According to reports, attorneys for Manny Pacquiao lost an earlier bid to put an end to the defamation lawsuit against Floyd Mayweather Jr. with a more severe sanction — a default judgment for the Filipino boxer. But on Monday, Pacquiao’s camp won more than $113,000 in legal fees plus an additional $774 in costs for what U.S. District Judge Larry Hicks called “Mayweather’s obviously intentional decision not to appear for his court ordered deposition.”
Previous reports have stated that Manny Pacquiao — a Filipino boxing champion against whom the undefeated Floyd Mayweather Jr. is constantly measured — has alleged that the American fighter defamed him by claiming that Pacquiao used performance-enhancing substances, which the Filipino boxer vehemently denied. Pacquiao filed the lawsuit in Las Vegas back in December 2009 and has sought unspecified damages.
“Calling a professional athlete a cheater is the most serious charge one can make,” the lawsuit said. “Accusing an athlete of using performance-enhancing drugs — however baseless and lacking in evidence — is toxic.”
The two award-winning boxers have never faced-off in the ring, and the court drama playing out in Las Vegas has been seen as an obstruction to their much-awaited bout.
Mark Tratos and Laraine Burrell (lawyers of Floyd Mayweather Jr. in Las Vegas) and Daniel Petrocelli and David Marroso (lawyers of Manny Pacquiao in Los Angeles) did not immediately respond to messages on Wednesday about the recent court order.
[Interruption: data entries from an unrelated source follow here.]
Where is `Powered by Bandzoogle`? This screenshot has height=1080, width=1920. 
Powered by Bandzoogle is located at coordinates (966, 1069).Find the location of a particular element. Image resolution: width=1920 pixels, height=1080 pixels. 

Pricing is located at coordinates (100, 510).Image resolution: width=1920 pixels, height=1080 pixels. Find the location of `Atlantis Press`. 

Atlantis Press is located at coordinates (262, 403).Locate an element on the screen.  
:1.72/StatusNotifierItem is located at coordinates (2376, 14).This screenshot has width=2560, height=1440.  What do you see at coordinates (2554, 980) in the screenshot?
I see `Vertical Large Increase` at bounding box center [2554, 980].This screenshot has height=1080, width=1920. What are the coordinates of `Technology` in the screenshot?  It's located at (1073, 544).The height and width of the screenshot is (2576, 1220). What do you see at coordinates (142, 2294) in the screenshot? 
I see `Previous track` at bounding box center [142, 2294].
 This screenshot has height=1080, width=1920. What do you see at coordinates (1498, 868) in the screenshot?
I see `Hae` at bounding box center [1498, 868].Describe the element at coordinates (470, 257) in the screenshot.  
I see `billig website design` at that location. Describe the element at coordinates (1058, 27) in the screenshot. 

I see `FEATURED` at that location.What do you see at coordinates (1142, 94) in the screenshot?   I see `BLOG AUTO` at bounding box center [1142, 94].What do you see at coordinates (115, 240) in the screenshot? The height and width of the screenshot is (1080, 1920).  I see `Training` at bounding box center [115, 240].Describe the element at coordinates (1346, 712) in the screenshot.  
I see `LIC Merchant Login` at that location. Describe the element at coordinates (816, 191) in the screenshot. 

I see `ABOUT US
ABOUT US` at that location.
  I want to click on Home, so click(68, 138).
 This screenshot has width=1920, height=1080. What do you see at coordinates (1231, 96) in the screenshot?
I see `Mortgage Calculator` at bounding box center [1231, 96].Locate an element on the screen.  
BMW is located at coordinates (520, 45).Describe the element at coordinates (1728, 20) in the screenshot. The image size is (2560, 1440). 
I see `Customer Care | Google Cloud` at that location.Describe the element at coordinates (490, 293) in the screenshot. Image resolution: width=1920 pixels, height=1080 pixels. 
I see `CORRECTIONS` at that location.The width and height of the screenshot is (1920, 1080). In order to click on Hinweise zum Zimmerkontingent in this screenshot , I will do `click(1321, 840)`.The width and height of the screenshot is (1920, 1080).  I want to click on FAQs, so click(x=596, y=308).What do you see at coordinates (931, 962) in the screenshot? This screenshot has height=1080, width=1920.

News of the court ruling came about the same time Las Vegas police reported handling a residential disturbance call which involved boxer Mayweather at his daughter’s mother’s house last week. However, no one was arrested and no criminal charges were filed during the incident on September 9.
According to county records, a Mayweather business entity owns the property, and Melissa Brim — the mother of Mayweather’s daughter, lives in the house.
Las Vegas police officer Bill Cassell said that the police found no evidence of a physical fight, and that no one in the house wanted to file a police report on the incident. Cassell called the case closed.
An aide to Clark County District Attorney Steve Wolfson said that without a police report, the incident had no bearing on an unrelated domestic violence case for which Floyd Mayweather Jr. served two months this summer in a Las Vegas prison. He was released August 3, and is currently not on probation.
Last December, Mayweather pleaded guilty to reduced misdemeanor charges stemming from a hair-pulling, arm-twisting assault on his former girlfriend, Josie Harris, while two of their three children watched the whole incident.
Harris and the children now live in the Los Angeles area.